I got whacked for a 3 hour nap attack just before lunch. I was reading a memoir, and then the sleep "need" came on and I thought it would be less than an hour lie down and have a later lunch. But no, it was 1530h before I got up, and per usual, need a shot of tea and chocolate to fully come round. And note, I had two extra hours of sleep overnight, not setting the alarm this morning. In other words, it wasn't a sleep deficit problem, but a remotely invoked tiredness.

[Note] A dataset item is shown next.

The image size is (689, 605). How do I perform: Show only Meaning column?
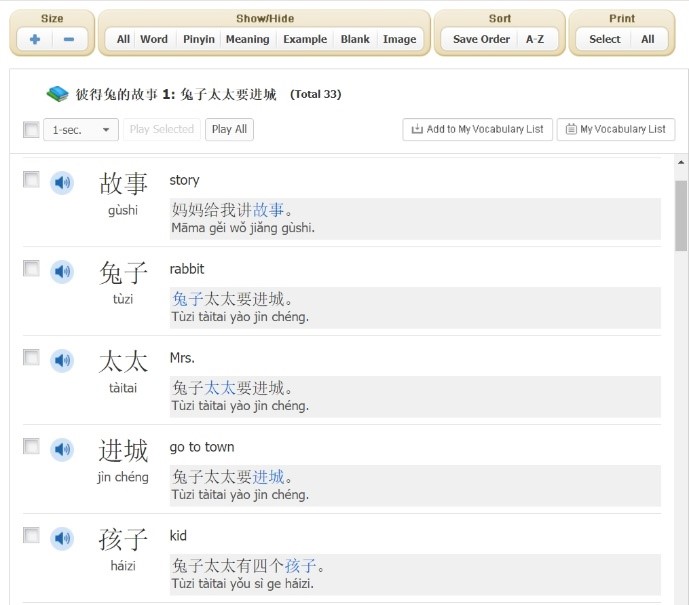[247, 39]
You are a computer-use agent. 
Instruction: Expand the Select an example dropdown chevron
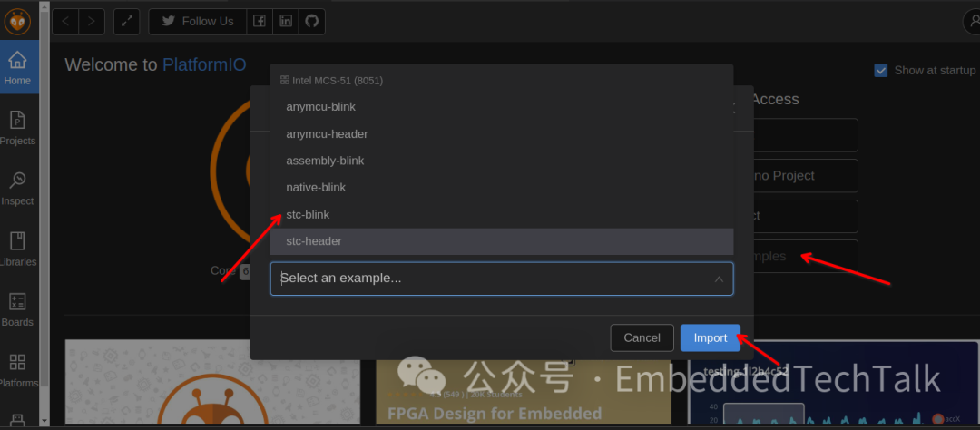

And the "need-it-but-cannot-have-it" games over a stainless steel slotted serving spoon continue. I was looking for a work belt pouch in a popular Canadian chain of hardware where they also wear red shirts, and "happened" to come across the kitchen aisle. Nice Kitchenaid utensils, including ss serving spoons, but no slotted spoon for crissakes. It is going to be another "when it happens" purchase, because there aren't any more locations to go to. No dedicated kitchen shops in this town, but that is OK.

07-20-2014
Sunday, another mid-day whack in attempting for a nap attack, only an hour. I spent three hours attempting to get my DVD player to see my music files, but to no avail. All those hi-fi products with $3k music servers (a computer) that DO connect to their own hardware seamlessly is the smarter way to go instead of separates via Windows (doesn't support BluRay for crissakes) if money is of no concern. But it is for this TI, as I have been beaten down financially so often, by the ex twice before all this harassment went overt, and again by her over the divorce and the recent smackdown of the past few blog postings.